The reference measurement procedures developed within this project will enable the implementation of the EU regulation 2017/746 on in vitro diagnostic medical devices which states clearly that “the traceability of values assigned to calibrators and/or control materials must be assured through available reference measurement procedures and/or available reference materials of a higher order”. Moreover, the standard EN ISO 17511:2003 demands reference measurement systems including reference measurement procedures for the determination of analytes in samples of human origin. However, neither reference measurement procedures nor reference materials of higher order for analytes related to AD currently exist. One of the aims of the network TraceLabMed is to assist the parties involved in the implementation of the new EU regulation 2017/746. The results achieved in this project will serve as examples of how traceability in laboratory diagnostics can be established.


Longer-term economic, social and environmental impacts

As the risk of getting AD increases with age and people are tending to live longer, so the number of AD patients is expected to increase in the future, with estimates of up to 90 million dementia patients worldwide within the next 20 years, making dementia one of the greatest health issues today.

Besides the importance of early diagnosis to potentially develop a future cure for AD, reliable early diagnosis is important as early intervention can delay the on-set of severe symptoms of dementia, resulting in a better quality of life for AD patients and their carers.

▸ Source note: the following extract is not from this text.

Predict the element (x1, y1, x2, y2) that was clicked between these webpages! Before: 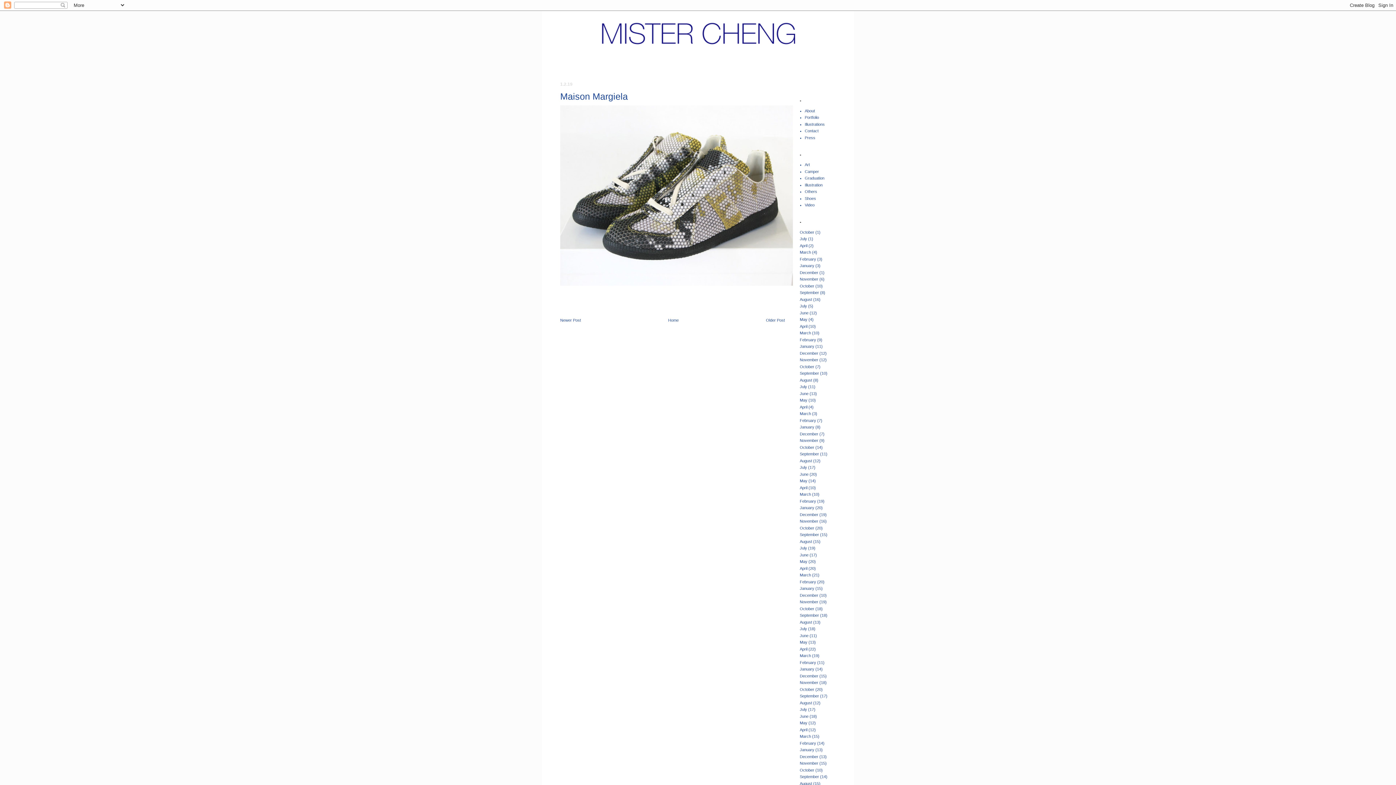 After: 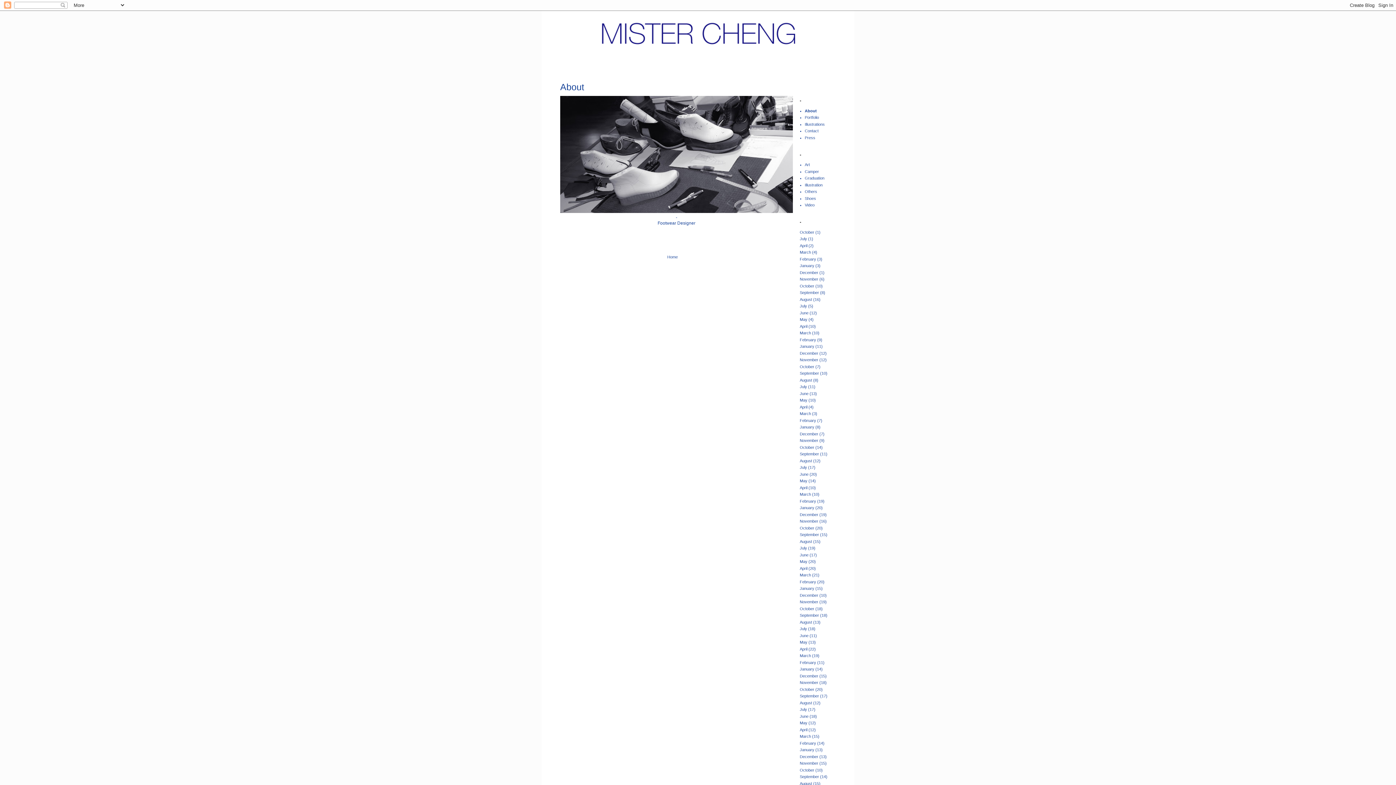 Action: bbox: (805, 108, 815, 113) label: About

However, for such an early diagnosis, universal cut-off values to distinguish between healthy and diseased people and reliable routine measurement procedures are a prerequisite. The reference measurement procedures developed in this project will help to improve the reliability of routine measurement kits and reduce the variations between the results of different kits thus enabling the establishment of the required universal cut-off values.

Dementia is already burdening health care systems with total estimated costs of € 32.8 billion in Europe in 2008. Included in these costs are those attributed to informal care such as unpaid care provided by family and others, direct costs of social care such as community care professionals and in residential homes, and the direct costs of medical care. Direct medical care costs account for roughly 20 % of global dementia costs, while direct social sector costs and informal care costs each account for roughly 40 %. Sensitive and reliable measurements will contribute to a reduction of these health care costs because they will enable early detection of AD and, therefore, allow earlier intervention resulting in a delayed on-set of severe impairments requiring hospitalisation. As well as improving the quality of life for both patients and their families, delayed hospitalisation is estimated by some studies to save around US$ 10,000 per person with dementia over the course of the disease.